The Oakland Raiders could be on their way out of Oakland — again — if the team’s owner Mark Davis can’t work out a deal with the city for a new stadium facility. The problem is, if an arrangement doesn’t get worked out the Raiders may have no place to go.

Davis inherited the Oakland Raiders when his father, the team’s legendary founding owner Al Davis, died in 2011. The 59-year-old junior Davis watched once before as his father moved the team out of Oakland to Los Angeles, where the Raiders played in the cavernous and decaying Los Angeles Coliseum from 1982 to 1994.

In 1984, the Raiders won what to date is the last of their three Super Bowl victories, defeating the Washington Redskins in the Super Bowl XVIII game played on January 22, 1984. But the whole time the Oakland Raiders were in Los Angeles, Al Davis attempted to move out of the Coliseum which despite seating over 93,000, lacked the luxury boxes that provide huge profits for pro sports franchises and was situated in a crime-ridden neighborhood that prevented the Raiders from ever hosting a Monday Night Football game at the Coliseum.

But thanks largely to the byzantine nature of Los Angeles local politics, Davis was never able to persuade the city to build the Raiders a new stadium.

But lately Mark Davis has been contemplating moving his team back to the sunny evirons of Southern California.

“We’re not done in Oakland. We’re trying really hard, and we’ll see how that goes,” the Oakland Raiders owner said last month. “But Los Angeles is something that I’ve definitely thought about and haven’t pursued. I know that we would be well embraced down there. There’s no question about that.”

Whether Mark Davis would be willing to move back into the now-91-year-old Coliseum is something he did not address. Davis has said he prefers a proposed site where the Hollywood Park racetrack now stands.

But the problems of building a new football stadium in Los Angeles are now legendary. The Raiders abandoned Los Angeles after the 1994 season. Since then, 21 new NFL stadiums have been built and opened. But not in Los Angeles.
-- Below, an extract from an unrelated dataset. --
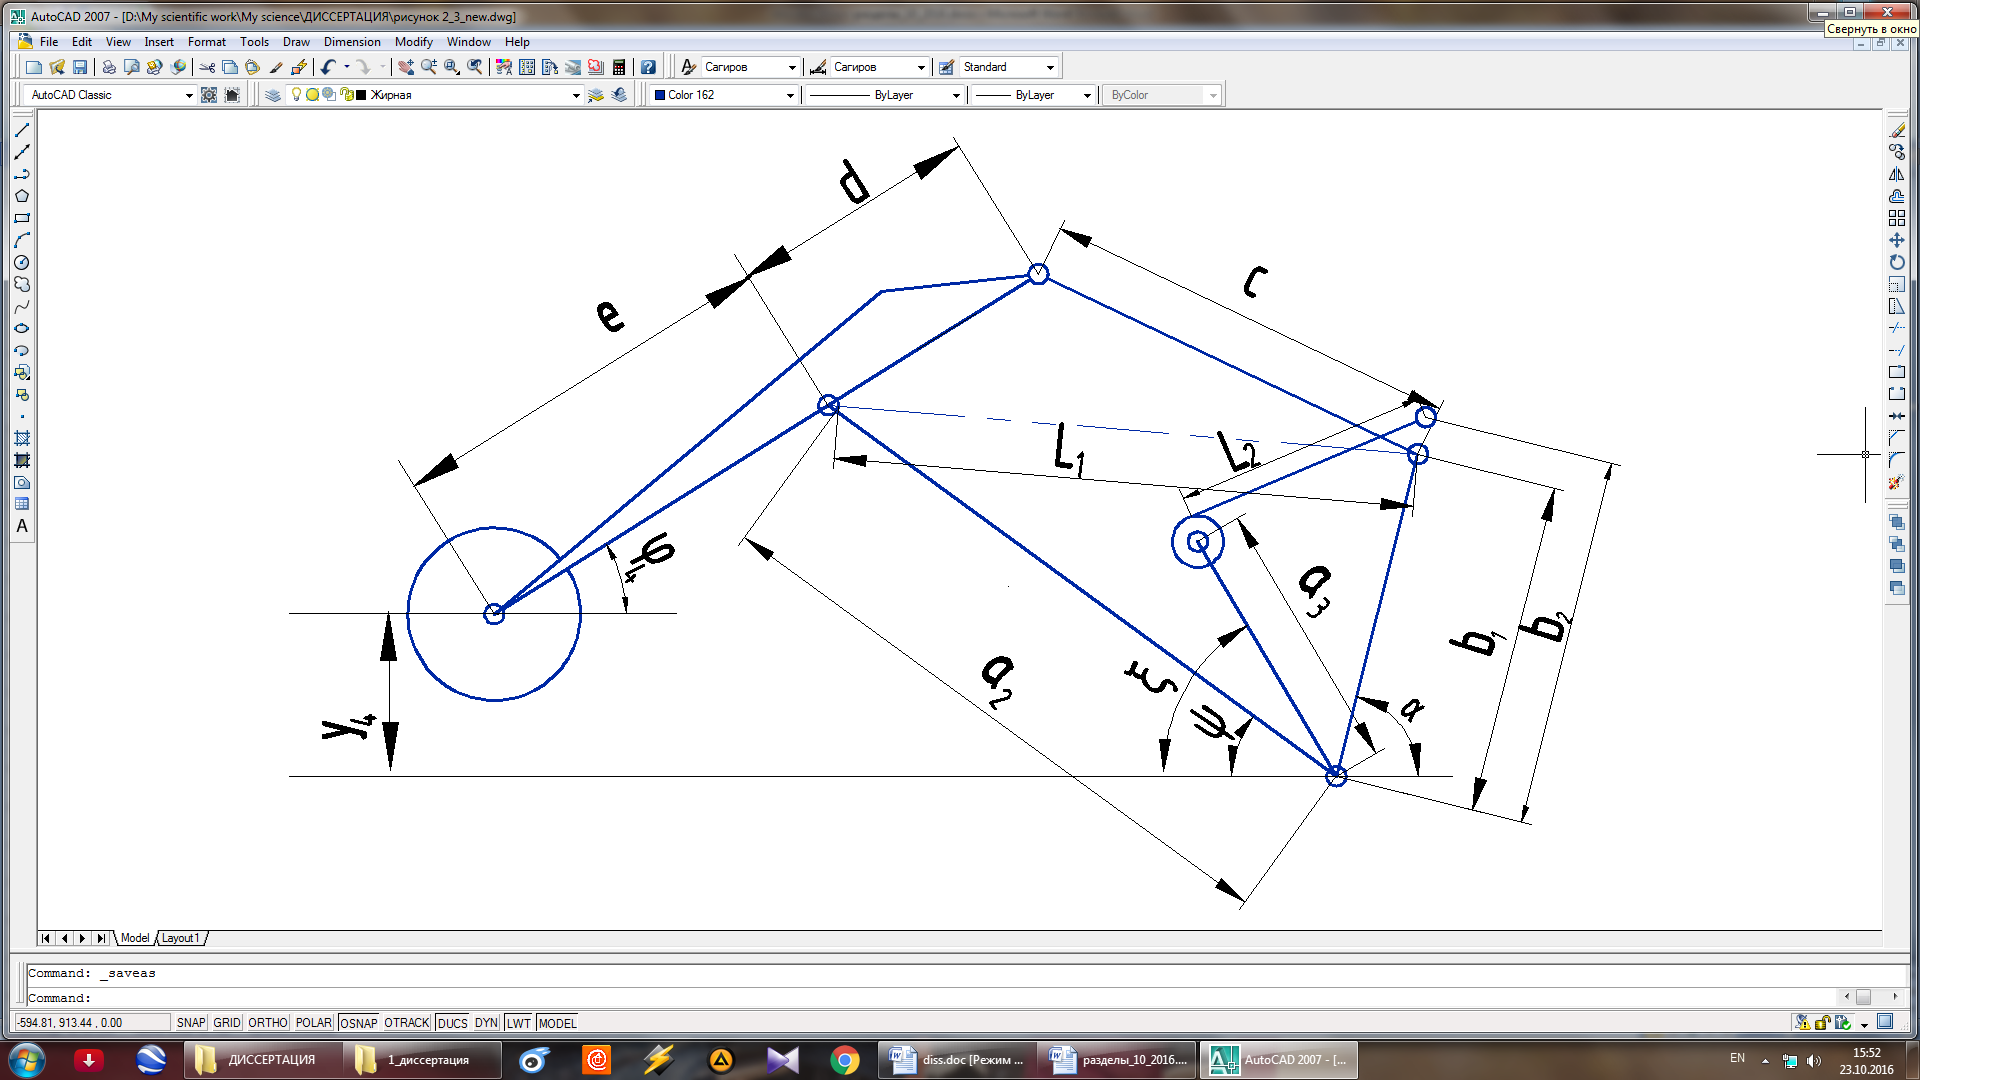Image resolution: width=1992 pixels, height=1088 pixels.
Task: Open the Dimension menu
Action: [x=352, y=42]
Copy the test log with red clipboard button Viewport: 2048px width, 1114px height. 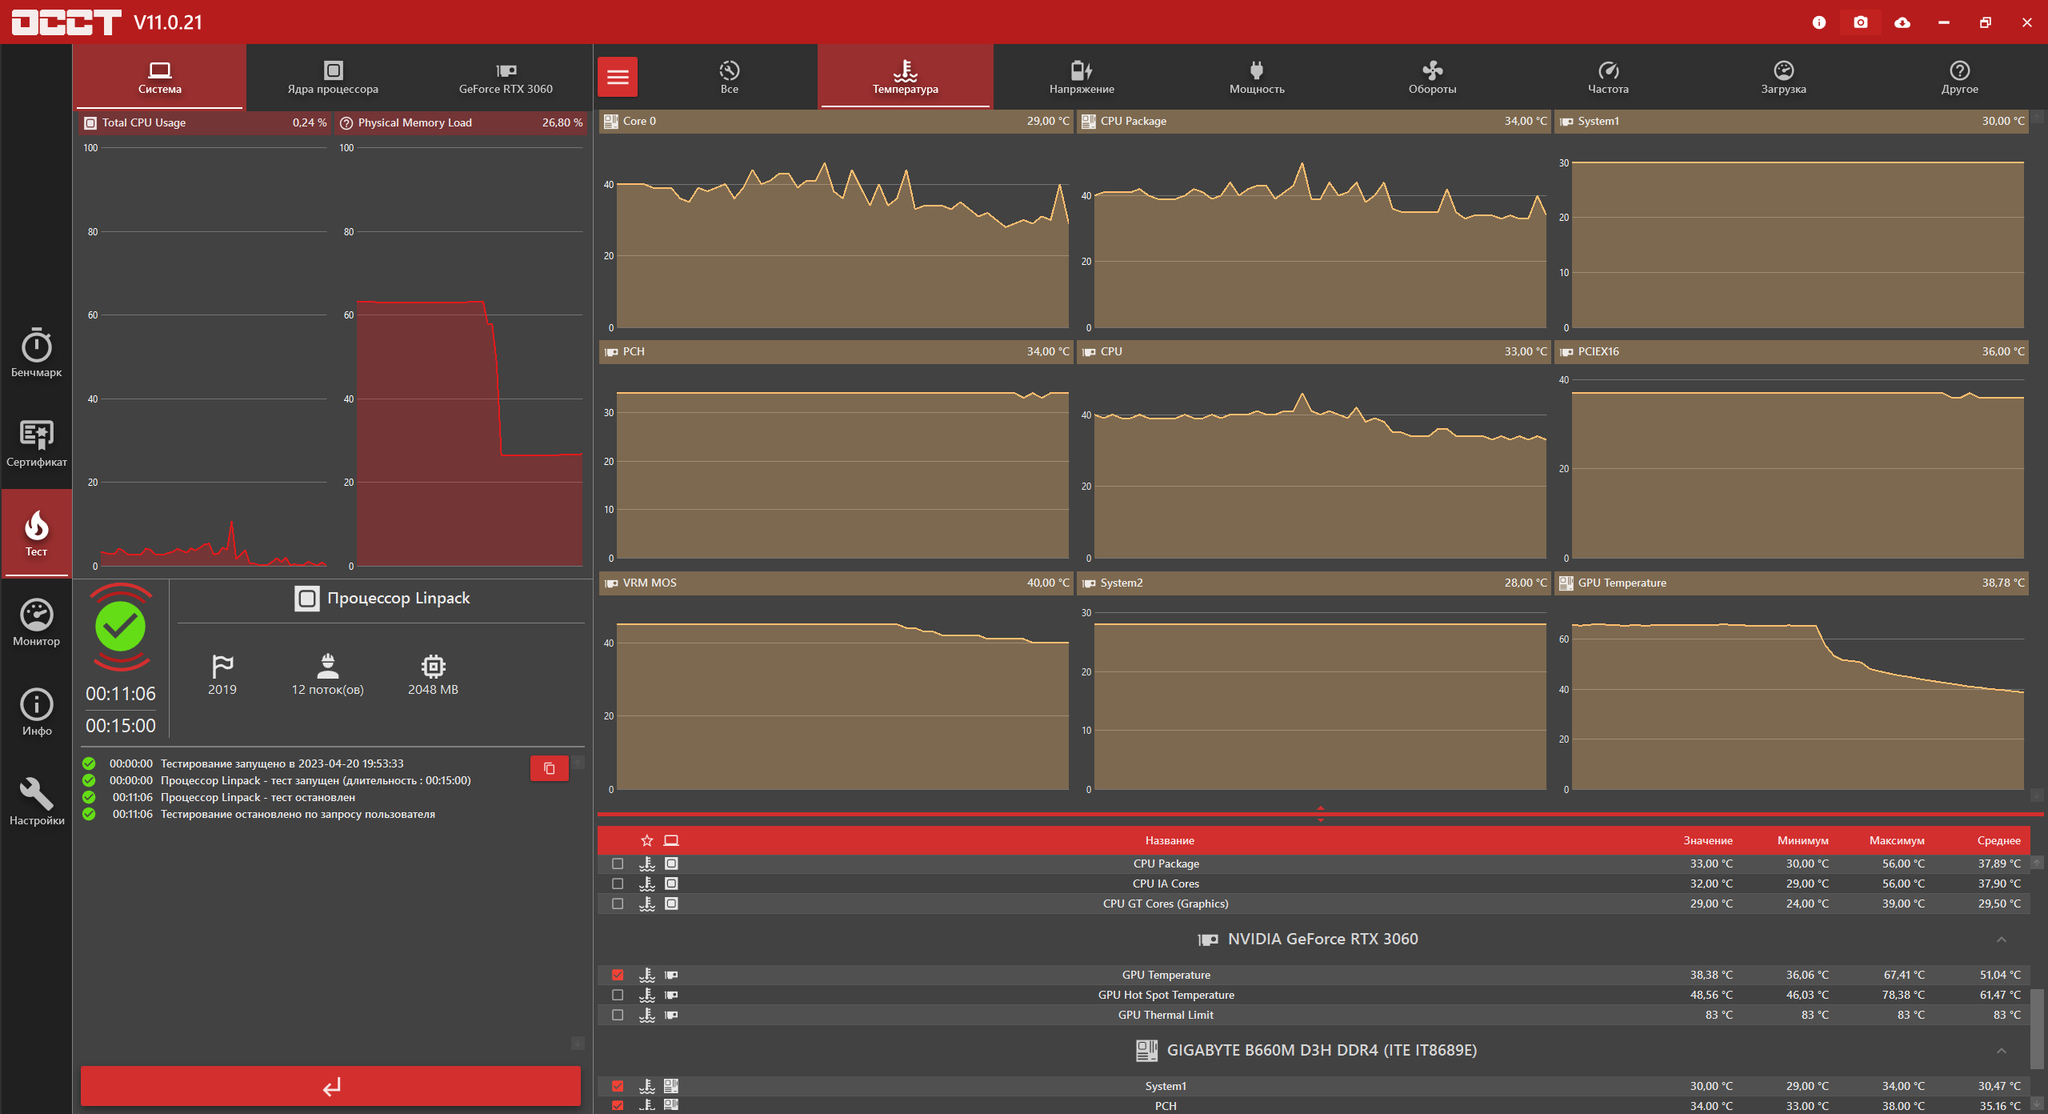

A 22nd new NFL stadium will open about 30 miles down the freeway from Oakland’s O.co Coliseum when the 2014 season begins, with the San Francisco 49ers relocating to Levi Stadium in Santa Clara after playing in Candlestick Park since 1971.

The new Santa Clara stadium seems like a more obvious and easier home for the Oakland Raiders, but Mark Davis remains skeptical.

“We’d be like a second tenant. That’s not what I want for the Raiders and their legacy,” said the Oakland owner.